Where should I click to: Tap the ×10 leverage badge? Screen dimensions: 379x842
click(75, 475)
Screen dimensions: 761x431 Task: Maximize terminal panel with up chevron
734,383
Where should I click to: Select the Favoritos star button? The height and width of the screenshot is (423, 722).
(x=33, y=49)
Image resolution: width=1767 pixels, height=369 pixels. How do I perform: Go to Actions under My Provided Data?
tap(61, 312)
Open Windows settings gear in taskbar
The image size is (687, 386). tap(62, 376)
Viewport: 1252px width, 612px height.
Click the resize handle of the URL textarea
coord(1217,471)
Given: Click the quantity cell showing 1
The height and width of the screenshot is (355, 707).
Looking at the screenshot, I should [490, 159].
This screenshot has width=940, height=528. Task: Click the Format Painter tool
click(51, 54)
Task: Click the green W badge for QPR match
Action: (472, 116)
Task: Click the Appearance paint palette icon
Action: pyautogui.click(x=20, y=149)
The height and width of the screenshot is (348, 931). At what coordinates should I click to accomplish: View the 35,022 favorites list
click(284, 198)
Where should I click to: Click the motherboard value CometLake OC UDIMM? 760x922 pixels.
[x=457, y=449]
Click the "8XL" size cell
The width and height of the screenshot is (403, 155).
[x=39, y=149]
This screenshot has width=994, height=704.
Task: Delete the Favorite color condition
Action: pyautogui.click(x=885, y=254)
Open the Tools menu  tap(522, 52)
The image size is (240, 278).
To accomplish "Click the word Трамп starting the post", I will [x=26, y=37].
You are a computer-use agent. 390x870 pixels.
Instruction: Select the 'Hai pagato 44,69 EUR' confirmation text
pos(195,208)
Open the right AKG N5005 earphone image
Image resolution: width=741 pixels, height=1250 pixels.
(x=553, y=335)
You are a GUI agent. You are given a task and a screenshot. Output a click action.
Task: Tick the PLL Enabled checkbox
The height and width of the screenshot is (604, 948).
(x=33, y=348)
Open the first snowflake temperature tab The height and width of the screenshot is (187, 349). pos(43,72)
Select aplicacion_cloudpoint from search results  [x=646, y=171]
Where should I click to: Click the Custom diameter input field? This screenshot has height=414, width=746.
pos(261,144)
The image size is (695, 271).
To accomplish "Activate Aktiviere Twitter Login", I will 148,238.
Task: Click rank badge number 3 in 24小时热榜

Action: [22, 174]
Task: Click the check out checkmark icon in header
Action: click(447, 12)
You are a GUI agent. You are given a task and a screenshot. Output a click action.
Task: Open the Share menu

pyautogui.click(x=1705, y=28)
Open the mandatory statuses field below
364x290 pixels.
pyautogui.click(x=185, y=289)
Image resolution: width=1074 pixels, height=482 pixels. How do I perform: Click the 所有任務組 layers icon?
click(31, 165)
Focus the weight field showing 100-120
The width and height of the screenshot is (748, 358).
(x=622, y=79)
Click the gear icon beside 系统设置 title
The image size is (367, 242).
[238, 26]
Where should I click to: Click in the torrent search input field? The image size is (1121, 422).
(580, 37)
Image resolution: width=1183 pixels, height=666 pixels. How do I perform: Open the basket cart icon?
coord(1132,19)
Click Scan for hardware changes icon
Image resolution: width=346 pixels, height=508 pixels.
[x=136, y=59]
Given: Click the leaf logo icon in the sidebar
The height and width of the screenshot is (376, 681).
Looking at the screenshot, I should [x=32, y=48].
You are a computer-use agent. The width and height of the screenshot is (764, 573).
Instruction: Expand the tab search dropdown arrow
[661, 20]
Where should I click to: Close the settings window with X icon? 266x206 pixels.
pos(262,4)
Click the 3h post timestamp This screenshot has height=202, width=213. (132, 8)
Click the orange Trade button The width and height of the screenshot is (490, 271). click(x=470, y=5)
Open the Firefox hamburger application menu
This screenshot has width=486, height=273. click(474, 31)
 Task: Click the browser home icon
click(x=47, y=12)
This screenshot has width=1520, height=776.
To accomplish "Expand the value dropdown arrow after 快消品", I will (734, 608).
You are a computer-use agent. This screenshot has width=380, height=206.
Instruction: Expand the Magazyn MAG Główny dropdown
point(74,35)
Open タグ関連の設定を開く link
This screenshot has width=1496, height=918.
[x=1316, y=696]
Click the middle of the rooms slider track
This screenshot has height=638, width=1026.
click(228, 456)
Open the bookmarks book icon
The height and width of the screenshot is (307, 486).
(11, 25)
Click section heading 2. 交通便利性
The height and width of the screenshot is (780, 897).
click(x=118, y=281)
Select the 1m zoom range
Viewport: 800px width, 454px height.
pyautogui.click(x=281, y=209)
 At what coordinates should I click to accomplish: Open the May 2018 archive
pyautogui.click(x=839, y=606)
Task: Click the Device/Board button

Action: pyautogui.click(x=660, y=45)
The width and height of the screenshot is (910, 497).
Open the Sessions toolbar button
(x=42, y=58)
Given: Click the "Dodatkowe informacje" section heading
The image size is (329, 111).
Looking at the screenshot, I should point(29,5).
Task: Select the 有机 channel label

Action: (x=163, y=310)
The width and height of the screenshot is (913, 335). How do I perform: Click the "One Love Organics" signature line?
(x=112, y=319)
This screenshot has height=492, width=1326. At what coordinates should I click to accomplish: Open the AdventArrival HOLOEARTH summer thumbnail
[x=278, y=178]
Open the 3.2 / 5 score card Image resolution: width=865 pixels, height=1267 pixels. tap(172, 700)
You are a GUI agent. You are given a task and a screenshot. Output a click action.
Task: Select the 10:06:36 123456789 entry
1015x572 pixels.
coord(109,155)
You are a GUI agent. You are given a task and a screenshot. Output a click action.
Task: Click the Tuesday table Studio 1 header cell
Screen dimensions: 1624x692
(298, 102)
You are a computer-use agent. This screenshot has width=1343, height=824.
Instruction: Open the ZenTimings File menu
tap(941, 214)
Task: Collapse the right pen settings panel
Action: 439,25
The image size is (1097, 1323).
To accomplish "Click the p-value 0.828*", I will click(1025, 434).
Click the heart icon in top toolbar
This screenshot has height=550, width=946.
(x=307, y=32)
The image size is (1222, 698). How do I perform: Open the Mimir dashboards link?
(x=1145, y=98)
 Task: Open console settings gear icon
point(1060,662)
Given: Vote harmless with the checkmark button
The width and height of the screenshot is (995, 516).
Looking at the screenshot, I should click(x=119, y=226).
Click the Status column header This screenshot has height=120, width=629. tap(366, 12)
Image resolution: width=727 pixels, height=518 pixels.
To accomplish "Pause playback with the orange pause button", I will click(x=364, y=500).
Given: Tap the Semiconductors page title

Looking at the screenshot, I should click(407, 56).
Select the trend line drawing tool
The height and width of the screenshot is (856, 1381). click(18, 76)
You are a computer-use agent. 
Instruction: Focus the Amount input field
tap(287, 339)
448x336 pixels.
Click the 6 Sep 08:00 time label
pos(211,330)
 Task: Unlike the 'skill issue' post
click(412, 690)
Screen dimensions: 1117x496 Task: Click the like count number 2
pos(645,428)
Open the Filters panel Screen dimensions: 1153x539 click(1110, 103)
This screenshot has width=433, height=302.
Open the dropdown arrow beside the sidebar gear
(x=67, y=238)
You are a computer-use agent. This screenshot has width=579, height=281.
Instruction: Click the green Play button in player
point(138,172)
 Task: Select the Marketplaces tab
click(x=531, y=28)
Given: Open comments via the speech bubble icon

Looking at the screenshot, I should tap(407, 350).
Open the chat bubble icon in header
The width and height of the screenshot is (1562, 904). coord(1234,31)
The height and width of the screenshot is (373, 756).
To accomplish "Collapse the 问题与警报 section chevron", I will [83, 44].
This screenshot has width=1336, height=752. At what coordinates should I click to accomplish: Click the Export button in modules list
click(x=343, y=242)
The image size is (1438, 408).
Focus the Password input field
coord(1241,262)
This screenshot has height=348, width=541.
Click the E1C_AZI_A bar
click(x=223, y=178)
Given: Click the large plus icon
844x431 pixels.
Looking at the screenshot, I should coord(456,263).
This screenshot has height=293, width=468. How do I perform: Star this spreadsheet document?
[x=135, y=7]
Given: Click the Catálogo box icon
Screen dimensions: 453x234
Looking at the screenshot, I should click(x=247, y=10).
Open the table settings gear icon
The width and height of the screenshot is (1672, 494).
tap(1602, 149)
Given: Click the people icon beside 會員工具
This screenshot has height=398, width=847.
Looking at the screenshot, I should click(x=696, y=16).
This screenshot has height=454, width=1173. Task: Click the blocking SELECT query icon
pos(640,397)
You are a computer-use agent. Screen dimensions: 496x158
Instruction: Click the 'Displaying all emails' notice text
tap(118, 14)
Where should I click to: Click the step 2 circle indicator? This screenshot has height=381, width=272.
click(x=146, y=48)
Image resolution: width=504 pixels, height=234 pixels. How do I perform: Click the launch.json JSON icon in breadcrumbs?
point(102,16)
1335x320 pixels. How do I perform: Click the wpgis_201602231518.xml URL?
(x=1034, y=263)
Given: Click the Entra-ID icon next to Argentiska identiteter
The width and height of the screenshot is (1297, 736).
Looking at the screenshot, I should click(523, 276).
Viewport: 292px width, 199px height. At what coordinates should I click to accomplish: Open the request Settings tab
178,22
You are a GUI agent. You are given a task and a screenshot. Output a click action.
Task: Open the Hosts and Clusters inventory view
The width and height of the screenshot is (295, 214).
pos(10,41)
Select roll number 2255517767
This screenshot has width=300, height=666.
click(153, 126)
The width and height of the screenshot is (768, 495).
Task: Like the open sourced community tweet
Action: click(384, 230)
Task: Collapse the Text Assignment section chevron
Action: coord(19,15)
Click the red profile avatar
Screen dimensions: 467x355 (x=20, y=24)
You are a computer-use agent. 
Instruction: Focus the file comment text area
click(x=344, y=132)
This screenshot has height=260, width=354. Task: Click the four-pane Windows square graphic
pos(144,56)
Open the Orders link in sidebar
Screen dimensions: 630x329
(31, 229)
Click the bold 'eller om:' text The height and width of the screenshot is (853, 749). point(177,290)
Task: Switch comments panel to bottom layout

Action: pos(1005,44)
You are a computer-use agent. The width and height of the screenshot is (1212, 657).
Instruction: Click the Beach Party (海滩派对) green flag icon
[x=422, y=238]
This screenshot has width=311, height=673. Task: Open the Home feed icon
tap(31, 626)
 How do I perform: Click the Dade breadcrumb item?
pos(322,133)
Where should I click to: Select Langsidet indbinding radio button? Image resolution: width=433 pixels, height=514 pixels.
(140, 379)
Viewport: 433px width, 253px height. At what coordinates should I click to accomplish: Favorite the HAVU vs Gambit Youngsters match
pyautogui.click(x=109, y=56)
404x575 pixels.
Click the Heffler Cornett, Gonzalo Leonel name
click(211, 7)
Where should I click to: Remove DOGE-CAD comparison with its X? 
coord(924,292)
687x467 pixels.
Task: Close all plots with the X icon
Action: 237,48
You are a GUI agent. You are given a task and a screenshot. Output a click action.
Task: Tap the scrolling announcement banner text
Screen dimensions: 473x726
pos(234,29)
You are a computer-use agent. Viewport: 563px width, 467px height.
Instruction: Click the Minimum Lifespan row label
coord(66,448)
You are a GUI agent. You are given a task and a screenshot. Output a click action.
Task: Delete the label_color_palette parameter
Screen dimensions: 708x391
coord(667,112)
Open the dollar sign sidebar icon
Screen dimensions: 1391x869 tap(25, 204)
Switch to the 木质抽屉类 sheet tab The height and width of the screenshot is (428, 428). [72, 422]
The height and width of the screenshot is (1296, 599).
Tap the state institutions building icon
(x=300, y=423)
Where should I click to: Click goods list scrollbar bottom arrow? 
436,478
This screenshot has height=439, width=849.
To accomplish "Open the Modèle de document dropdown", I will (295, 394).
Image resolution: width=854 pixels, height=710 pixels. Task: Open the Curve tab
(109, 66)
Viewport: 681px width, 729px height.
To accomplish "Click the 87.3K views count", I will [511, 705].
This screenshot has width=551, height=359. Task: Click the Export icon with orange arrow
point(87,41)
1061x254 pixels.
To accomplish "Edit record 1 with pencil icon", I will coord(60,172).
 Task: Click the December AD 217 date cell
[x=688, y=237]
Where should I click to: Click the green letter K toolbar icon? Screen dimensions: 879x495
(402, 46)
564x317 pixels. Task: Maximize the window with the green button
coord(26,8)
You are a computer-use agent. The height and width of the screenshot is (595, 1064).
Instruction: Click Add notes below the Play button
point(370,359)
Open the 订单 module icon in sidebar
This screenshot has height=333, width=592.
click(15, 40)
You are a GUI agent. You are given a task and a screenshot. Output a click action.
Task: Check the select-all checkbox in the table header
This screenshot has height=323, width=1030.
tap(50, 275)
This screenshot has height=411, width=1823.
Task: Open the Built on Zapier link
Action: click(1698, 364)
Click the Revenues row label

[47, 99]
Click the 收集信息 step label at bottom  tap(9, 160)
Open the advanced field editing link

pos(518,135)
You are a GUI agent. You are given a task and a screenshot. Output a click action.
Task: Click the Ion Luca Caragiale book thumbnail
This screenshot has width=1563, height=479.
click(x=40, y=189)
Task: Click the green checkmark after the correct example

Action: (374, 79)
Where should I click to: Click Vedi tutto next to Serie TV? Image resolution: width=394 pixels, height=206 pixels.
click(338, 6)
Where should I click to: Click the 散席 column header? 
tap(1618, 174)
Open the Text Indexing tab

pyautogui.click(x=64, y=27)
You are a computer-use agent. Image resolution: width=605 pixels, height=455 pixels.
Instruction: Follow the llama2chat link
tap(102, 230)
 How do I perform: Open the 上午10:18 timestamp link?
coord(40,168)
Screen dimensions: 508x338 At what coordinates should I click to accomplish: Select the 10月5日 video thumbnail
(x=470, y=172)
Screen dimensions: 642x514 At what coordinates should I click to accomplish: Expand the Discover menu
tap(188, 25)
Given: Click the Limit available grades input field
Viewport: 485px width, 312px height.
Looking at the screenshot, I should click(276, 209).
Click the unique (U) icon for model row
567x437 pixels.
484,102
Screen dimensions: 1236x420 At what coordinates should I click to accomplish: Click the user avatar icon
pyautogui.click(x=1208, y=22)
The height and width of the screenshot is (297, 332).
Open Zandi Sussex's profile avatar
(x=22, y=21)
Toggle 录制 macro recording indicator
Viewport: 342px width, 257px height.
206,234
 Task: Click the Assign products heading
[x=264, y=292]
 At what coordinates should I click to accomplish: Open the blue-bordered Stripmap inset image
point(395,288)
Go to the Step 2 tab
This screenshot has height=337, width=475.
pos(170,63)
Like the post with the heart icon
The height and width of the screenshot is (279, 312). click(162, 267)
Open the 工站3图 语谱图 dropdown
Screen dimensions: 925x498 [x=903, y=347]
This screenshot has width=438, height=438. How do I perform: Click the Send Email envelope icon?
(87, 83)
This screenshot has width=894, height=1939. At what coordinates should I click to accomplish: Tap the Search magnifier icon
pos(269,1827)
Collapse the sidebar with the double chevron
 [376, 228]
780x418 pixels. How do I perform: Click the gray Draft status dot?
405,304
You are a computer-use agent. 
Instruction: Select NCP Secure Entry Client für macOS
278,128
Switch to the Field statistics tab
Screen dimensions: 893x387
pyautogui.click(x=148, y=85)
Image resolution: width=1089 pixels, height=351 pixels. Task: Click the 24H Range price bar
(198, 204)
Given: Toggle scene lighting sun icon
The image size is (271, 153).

### TASK DESCRIPTION
Among the lines of the preceding data, which ones hold the word "table"? List them.

### TASK SOLUTION
Task: Click the Tuesday table Studio 1 header cell
Open the table settings gear icon
Task: Check the select-all checkbox in the table header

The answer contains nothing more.